Caffeine is a stimulant of the central nervous system, and may cause insomnia in adults, children, and infants (including nursing infants of mothers taking caffeine). Caffeine acts on the kidneys as a diuretic (increasing urine and urine sodium/potassium levels and potentially decreasing blood sodium/potassium levels) and may worsen incontinence. Caffeine-containing beverages may increase the production of stomach acid and may worsen ulcer symptoms. Tannin in tea can cause constipation. Certain doses of caffeine can increase heart rate and blood pressure, although people who consume caffeine regularly do not seem to experience these effects in the long-term.
An increase in blood sugar levels may occur. Caffeine-containing beverages such as green tea should be used cautiously in patients with diabetes. In contrast, lowering of blood sugar levels from drinking green tea has also been reported in preliminary research. Additional study is needed in this area.
People with severe liver disease should use caffeine cautiously, as levels of caffeine in the blood may build up and last longer. Skin rashes have been associated with caffeine ingestion. In laboratory and animal studies, caffeine has been found to affect blood clotting, although effects in humans are not known.
Caffeine toxicity is possible with high doses. Chronic use can result in tolerance, psychological dependence, and may be habit forming. Abrupt discontinuation may result in withdrawal symptoms.
Several population studies initially suggested a possible association between caffeine use and fibrocystic breast disease, although more recent research has not found this connection. Limited research reports a possible relationship between caffeine use and multiple sclerosis, although evidence is not definitive in this area. Animal study reports that tannin fractions from tea plants may increase the risk of cancer, although it is not clear that the tannin present in green tea has significant carcinogenic effects in humans.

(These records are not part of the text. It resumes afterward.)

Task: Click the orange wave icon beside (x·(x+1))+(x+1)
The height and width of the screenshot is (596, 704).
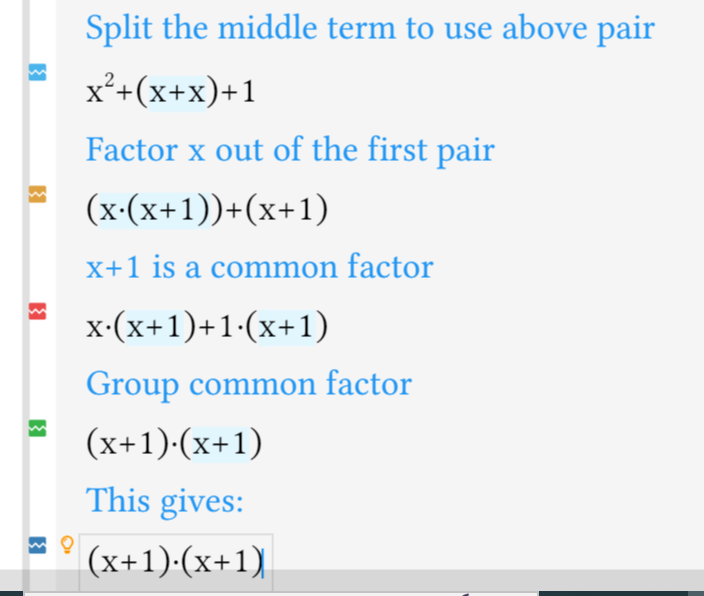Action: pyautogui.click(x=37, y=194)
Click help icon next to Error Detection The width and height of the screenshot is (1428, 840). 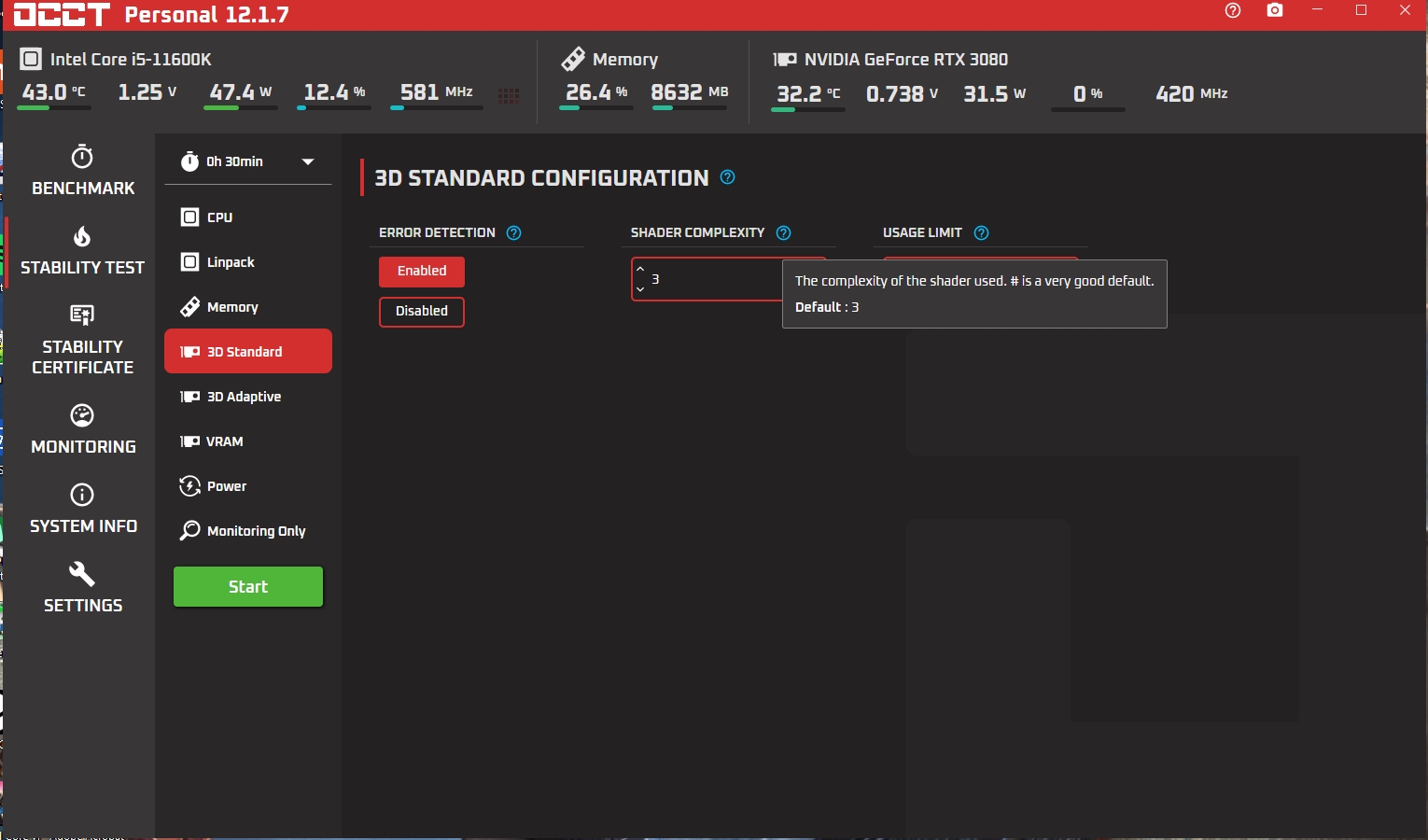click(x=513, y=233)
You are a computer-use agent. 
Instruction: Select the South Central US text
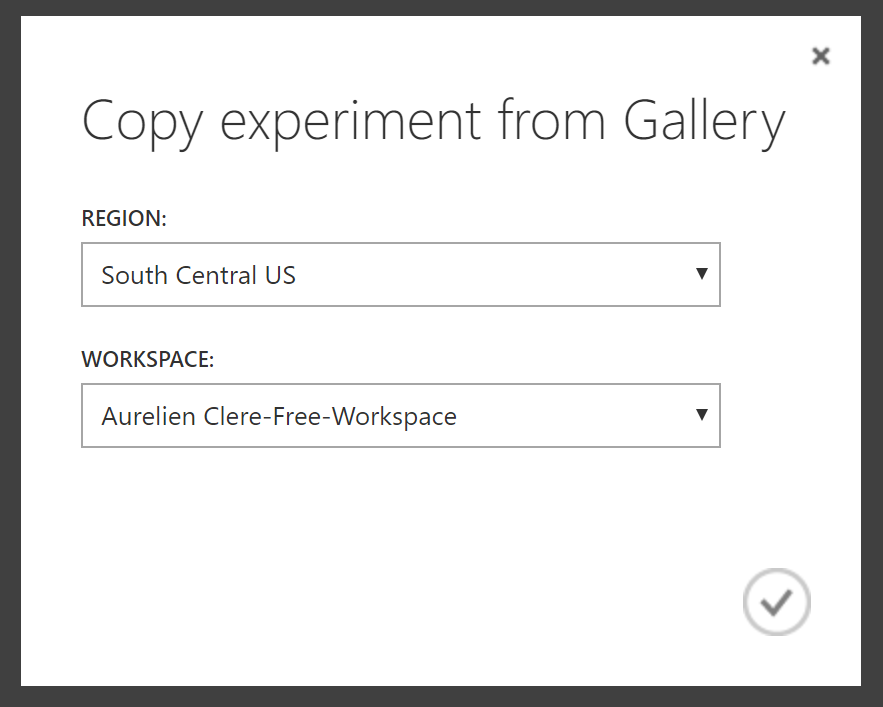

Drinking tannin-containing beverages such as tea may contribute to iron deficiency, and in infants, tea has been associated with impaired iron metabolism and microcytic anemia.
In preliminary research, green tea has been associated with decreased levels of estrogens in the body. It is not clear if significant side effects such as hot flashes may occur.
Large amounts of green tea should be used cautiously in pregnant women, as caffeine crosses the placenta and has been associated with spontaneous abortion, intrauterine growth retardation, and low birth weight.
Caffeine is readily transferred into breast milk. Caffeine ingestion by infants can lead to sleep disturbances/insomnia.